**Text shown**.
↓↓↓
The Evolution of JAXP
by Rahul Srivastava
|
Pages: 1, 2
XML Transformation Using the TrAX APIs in JAXP
W3C XSL-T defines transformation rules to transform a source tree into a result tree. A transformation expressed in XSL-T is called a stylesheet. To transform an XML document using JAXP, you need to create a Transformer using the stylesheet. Once a Transformer is created, it takes the XML input to be transformed as a JAXP Source, and returns the transformed result as a JAXP Result. There are three types of sources and results that JAXP provides: StreamSource, SAXSource, DOMSource and StreamResult, SAXResult, DOMResult, which can be used in any combination for transformation.

Figure: XML Transformation
For example, to generate SAX events from DOM:
//parse the XML file to a W3C DOM
DocumentBuilderFactory dbfactory = DocumentBuilderFactory.newInstance();
dbfactory.setNamespaceAware(true);
DocumentBuilder domparser = dbfactory.newDocumentBuilder();
Document doc = domparser.parse(new File("data.xml"));
//prepare the DOM source
Source xmlsource = new DOMSource(doc);
//create a content handler to handle the SAX events
ContentHandler handler = new MyHandler();
//prepare a SAX result using the content handler
Result result = new SAXResult(handler);
//create a transformer factory
TransformerFactory xfactory = TransformerFactory.newInstance();
//create a transformer
Transformer xformer = xfactory.newTransformer();
//transform to raise the SAX events from DOM
xformer.transform(xmlsource, result);
In the above example, we haven't used any XSL while creating the Transformer. This means the Transformer would merely pour the XML from the Source to the Result without any transformation. When you want to actually transform using a XSL, then you should create the Transformer using the XSL source as follows:
//create the xsl source
Source xslsource = new StreamSource(new File("mystyle.xsl"));
//create the transformer using the xsl source
Transformer xformer = xfactory.newTransformer(xslsource);
What's New in JAXP 1.3
Apart from supporting SAX parsing, DOM parsing, validation against DTD/XMLSchema while parsing, transformation using XSL-T, from the previous versions, JAXP 1.3 additionally supports:
- XML 1.1 and Namespaces in XML 1.1
- XML Inclusions - XInclude 1.0
- Validation of instance against preparsed schema (XMLSchema and RELAX-NG).
- Evaluating XPath expressions.
- XML/Java type mappings for those datatypes in XMLSchema 1.0, XPath 2.0 and XQuery 1.0 for which there wasn't any XML/Java mappings earlier.
Using JAXP 1.3
XML 1.1 and XInclude 1.0
Major things supported in XML 1.1 are:
- forward compatibility for the ever-growing Unicode character set.
- addition of NEL (#x85) and the Unicode line separator character (#x2028) to the list of line-end characters.
Changes in XML 1.1 are not fully backward compatible with XML 1.0 and also break the well-formedness rules defined in XML 1.0. Therefore, a new specification, XML 1.1, was proposed rather than simply updating the existing XML 1.0 specification.
↑↑↑
**What this task involves**. Rewrite the stretch of the JAXP article from "- Evaluating XPath" through "Unicode character set.", replacing "ever-growing" with "expanding". The material that follows is separate from the JAXP article above.

**Data records**.
↓↓↓
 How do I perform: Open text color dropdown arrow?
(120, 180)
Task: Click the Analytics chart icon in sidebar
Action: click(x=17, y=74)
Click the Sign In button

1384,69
↑↑↑
**Output for this exercise**.
- Evaluating XPath expressions.
- XML/Java type mappings for those datatypes in XMLSchema 1.0, XPath 2.0 and XQuery 1.0 for which there wasn't any XML/Java mappings earlier.
Using JAXP 1.3
XML 1.1 and XInclude 1.0
Major things supported in XML 1.1 are:
- forward compatibility for the expanding Unicode character set.